**Data for this task**
····················

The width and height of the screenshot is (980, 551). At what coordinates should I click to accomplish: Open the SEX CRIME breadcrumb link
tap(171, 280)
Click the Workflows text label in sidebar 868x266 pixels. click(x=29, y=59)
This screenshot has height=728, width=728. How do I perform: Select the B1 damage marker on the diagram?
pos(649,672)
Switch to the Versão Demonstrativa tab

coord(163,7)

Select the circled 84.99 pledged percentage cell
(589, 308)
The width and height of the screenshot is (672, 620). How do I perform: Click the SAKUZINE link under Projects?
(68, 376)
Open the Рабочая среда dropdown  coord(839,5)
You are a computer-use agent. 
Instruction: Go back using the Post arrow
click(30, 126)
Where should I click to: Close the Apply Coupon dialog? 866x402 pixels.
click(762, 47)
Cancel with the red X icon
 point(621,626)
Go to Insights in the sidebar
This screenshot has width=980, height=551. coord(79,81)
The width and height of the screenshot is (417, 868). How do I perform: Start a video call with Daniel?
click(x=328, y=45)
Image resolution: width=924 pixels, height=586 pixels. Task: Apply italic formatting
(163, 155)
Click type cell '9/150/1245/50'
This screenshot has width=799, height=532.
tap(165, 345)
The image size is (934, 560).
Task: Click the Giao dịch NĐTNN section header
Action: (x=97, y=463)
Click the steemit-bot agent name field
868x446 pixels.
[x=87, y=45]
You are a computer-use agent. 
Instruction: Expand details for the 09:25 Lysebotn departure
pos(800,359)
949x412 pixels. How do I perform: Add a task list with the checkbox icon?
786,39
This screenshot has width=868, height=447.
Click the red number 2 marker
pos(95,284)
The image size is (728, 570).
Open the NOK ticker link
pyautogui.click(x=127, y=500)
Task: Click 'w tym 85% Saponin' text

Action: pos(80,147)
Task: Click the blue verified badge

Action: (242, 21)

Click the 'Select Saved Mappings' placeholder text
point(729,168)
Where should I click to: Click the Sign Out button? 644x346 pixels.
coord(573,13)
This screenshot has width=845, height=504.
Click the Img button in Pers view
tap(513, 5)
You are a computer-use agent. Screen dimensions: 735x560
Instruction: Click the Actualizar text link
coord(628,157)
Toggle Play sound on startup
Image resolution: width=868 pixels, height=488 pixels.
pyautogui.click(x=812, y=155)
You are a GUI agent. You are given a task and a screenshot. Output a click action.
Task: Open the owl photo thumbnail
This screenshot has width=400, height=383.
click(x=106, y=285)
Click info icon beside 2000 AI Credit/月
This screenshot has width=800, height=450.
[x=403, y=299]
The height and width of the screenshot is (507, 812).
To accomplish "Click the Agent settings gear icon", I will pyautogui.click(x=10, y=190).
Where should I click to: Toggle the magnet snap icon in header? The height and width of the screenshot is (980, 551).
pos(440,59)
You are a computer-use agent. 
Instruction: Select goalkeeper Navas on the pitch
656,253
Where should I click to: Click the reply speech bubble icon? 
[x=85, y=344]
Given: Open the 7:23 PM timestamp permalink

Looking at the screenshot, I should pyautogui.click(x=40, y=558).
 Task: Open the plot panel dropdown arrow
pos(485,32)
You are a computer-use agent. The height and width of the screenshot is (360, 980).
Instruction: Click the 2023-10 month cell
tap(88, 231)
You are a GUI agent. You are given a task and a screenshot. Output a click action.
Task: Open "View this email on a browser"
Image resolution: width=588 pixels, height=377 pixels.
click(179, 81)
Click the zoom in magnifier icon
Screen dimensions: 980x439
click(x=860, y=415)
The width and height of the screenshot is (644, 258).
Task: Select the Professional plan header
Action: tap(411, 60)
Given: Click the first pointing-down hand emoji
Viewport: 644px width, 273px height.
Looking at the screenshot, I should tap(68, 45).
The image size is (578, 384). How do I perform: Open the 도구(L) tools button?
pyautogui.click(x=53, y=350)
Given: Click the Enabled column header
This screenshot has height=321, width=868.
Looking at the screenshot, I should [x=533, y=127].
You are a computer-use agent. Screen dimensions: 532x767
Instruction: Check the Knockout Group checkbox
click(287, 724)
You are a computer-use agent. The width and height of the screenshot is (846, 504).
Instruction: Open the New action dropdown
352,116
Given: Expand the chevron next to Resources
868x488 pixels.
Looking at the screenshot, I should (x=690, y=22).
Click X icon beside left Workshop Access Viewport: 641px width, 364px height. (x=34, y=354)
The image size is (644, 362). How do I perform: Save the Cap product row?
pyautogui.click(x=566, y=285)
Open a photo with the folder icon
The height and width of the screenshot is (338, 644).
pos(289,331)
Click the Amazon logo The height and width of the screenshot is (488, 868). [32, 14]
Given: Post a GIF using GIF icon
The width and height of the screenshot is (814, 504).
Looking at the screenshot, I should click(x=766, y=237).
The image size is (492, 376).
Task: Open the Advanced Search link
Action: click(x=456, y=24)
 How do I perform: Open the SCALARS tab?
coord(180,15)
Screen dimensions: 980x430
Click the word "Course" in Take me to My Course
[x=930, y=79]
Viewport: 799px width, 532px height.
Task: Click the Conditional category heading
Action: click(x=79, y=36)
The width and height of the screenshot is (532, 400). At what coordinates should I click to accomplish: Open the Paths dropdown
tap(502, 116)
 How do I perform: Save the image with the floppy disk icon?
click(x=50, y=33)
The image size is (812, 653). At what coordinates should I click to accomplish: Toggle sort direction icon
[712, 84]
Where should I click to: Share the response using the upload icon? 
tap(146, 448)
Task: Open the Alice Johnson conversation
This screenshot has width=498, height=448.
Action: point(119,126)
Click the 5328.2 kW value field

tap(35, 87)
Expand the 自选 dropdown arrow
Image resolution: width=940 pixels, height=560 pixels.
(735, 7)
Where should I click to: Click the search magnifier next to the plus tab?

····················

**Task goal**
Each line in the listing above that includes the word "next" needs to be copied out.

**Reply**
Given: Expand the chevron next to Resources
Where should I click to: Click the search magnifier next to the plus tab?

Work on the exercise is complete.